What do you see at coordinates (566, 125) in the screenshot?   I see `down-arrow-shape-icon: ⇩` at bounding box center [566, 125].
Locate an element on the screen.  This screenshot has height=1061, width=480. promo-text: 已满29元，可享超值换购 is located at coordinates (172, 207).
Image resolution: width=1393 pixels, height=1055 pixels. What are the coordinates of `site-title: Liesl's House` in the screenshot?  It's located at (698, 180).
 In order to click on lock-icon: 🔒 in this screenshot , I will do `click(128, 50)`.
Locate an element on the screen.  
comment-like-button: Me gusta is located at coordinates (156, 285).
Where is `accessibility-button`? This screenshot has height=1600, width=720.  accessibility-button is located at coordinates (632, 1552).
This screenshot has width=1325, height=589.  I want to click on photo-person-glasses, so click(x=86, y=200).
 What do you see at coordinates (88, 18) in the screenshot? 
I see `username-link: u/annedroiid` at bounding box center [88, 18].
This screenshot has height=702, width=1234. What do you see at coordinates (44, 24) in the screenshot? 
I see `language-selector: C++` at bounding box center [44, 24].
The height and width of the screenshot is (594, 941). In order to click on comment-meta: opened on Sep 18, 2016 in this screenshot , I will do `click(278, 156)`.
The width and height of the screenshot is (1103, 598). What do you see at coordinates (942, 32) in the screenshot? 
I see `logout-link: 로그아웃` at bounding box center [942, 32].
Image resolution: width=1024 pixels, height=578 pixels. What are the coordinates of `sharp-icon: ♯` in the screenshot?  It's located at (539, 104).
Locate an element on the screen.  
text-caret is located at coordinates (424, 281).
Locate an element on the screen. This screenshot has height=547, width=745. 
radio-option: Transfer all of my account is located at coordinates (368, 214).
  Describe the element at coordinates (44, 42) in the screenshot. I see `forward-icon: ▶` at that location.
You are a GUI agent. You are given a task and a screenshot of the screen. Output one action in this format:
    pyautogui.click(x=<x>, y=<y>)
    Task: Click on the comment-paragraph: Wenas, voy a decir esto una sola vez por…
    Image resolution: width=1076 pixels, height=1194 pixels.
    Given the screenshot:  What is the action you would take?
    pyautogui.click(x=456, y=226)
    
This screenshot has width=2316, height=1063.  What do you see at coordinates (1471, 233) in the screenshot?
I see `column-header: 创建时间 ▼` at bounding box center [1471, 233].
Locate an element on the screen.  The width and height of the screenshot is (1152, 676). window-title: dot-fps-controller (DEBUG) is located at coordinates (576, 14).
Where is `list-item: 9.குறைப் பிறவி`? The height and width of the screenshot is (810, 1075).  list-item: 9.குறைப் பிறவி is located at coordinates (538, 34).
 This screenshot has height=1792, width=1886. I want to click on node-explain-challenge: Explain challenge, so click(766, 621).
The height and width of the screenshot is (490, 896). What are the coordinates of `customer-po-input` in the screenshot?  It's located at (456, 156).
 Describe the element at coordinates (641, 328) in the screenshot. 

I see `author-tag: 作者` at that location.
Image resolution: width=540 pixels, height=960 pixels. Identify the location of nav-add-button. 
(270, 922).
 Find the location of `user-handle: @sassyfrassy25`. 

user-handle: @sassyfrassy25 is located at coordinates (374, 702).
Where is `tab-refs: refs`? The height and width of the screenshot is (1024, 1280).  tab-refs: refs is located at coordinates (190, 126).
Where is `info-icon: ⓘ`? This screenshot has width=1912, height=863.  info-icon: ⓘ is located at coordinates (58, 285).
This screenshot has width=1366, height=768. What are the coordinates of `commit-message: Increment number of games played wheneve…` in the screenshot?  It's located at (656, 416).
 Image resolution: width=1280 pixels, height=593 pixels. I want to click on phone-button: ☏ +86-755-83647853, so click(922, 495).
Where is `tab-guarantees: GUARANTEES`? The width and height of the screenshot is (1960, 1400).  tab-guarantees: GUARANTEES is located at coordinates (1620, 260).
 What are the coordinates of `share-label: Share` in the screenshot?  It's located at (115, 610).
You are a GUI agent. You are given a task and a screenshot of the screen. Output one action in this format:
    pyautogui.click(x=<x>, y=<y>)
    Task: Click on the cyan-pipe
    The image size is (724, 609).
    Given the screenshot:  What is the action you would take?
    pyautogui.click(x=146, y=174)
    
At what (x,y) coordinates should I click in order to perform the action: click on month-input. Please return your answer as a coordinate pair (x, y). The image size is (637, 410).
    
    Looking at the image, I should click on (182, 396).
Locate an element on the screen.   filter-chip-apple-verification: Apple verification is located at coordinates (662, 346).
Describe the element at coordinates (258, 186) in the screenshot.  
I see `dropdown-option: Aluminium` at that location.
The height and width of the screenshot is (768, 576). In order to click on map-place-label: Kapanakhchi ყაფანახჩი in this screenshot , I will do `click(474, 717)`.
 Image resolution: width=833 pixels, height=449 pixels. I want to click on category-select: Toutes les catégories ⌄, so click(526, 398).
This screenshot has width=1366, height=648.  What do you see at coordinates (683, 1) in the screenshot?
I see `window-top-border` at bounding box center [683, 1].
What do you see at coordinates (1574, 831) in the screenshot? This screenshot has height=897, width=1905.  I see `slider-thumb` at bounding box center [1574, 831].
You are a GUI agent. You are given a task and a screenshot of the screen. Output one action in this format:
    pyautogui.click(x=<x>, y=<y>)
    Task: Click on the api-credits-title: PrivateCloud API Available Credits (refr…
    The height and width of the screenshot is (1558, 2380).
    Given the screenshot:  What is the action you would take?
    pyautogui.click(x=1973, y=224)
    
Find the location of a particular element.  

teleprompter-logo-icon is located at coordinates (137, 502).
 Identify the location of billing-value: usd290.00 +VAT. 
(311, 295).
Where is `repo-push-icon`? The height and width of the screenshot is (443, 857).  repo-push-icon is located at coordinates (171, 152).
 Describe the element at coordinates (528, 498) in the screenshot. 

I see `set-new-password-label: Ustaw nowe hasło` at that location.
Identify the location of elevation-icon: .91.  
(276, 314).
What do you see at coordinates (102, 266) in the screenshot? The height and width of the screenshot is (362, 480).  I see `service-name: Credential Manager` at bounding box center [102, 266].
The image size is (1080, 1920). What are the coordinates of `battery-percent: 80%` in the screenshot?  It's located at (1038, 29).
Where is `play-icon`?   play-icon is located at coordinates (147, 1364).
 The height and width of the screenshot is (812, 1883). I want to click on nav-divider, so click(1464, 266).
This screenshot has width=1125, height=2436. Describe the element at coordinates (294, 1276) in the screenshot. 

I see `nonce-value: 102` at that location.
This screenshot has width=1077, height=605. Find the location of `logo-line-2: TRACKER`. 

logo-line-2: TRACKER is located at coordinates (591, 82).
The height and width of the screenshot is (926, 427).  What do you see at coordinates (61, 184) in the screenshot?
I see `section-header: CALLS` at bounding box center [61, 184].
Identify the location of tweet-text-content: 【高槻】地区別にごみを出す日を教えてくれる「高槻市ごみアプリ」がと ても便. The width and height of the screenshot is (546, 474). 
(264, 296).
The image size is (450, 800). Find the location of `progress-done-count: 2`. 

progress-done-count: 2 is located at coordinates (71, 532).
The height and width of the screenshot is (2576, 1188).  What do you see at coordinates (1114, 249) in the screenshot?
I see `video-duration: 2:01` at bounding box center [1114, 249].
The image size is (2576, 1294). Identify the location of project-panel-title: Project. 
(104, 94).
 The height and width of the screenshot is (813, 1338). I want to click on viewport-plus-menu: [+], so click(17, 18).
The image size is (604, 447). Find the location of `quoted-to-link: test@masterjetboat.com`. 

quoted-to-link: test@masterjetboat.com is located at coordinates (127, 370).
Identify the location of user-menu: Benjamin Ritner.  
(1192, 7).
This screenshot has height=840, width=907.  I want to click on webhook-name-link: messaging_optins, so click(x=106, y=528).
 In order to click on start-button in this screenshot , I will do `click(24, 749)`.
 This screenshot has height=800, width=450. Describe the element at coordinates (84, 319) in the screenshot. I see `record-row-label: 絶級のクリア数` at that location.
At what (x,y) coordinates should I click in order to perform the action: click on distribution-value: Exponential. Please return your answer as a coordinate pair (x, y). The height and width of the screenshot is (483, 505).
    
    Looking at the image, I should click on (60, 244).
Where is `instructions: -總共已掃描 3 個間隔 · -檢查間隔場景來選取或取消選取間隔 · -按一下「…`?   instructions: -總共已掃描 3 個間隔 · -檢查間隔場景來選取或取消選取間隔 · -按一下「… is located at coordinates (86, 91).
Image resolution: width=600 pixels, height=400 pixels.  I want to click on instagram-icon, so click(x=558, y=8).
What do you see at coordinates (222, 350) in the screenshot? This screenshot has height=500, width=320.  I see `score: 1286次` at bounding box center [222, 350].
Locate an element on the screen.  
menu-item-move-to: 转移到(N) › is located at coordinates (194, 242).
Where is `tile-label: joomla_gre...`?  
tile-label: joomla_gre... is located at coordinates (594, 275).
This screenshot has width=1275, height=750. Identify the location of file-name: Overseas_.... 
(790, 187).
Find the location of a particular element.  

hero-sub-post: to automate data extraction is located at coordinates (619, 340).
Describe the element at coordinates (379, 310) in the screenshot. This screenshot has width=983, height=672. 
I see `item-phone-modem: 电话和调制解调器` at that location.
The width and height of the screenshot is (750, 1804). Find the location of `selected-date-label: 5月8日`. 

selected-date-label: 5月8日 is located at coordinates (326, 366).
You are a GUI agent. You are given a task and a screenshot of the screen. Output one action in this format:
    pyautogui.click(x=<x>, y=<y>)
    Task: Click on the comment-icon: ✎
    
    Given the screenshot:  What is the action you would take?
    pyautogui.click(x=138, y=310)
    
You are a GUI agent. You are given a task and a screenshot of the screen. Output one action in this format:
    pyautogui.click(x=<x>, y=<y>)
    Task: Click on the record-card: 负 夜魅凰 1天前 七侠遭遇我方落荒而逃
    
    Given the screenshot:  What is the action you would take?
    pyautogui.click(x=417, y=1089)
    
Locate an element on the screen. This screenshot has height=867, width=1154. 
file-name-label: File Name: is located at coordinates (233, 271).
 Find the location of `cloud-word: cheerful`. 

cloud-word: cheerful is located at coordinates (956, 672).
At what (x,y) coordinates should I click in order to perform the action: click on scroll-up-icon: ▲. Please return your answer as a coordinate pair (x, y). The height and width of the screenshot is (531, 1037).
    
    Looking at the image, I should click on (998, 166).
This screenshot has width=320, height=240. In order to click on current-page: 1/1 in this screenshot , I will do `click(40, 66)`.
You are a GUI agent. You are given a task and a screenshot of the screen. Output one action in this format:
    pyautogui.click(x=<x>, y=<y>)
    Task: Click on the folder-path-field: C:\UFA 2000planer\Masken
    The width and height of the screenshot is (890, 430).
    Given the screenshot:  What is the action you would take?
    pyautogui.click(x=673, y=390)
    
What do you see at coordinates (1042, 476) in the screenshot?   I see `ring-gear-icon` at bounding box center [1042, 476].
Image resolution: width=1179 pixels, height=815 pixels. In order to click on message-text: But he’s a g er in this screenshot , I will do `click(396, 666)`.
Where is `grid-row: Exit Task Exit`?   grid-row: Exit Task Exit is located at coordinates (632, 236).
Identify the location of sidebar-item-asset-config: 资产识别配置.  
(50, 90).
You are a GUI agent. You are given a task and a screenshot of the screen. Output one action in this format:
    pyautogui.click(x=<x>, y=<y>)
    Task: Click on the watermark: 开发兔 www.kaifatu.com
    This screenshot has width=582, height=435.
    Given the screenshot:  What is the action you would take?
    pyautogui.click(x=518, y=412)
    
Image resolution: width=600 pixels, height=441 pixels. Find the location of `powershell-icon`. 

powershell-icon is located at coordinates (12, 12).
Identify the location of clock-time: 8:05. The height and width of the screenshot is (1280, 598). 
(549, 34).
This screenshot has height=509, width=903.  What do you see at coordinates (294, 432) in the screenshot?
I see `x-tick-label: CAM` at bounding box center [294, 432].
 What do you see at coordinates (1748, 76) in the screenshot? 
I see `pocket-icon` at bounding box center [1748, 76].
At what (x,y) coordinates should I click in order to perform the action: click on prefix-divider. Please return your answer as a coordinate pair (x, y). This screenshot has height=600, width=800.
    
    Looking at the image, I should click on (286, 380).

##########

### Werkopdracht:
Verander "particular" in "specific" in de regels van de regel met "This screenshot has width=1275, height=750." tot en met de regel met "hero-sub-post: to automate". Geef alleen die regels opnieuw en laat de rest ongewijzigd.

### Uitvoer:
This screenshot has width=1275, height=750. Identify the location of file-name: Overseas_.... 
(790, 187).
Find the location of a specific element.  

hero-sub-post: to automate data extraction is located at coordinates (619, 340).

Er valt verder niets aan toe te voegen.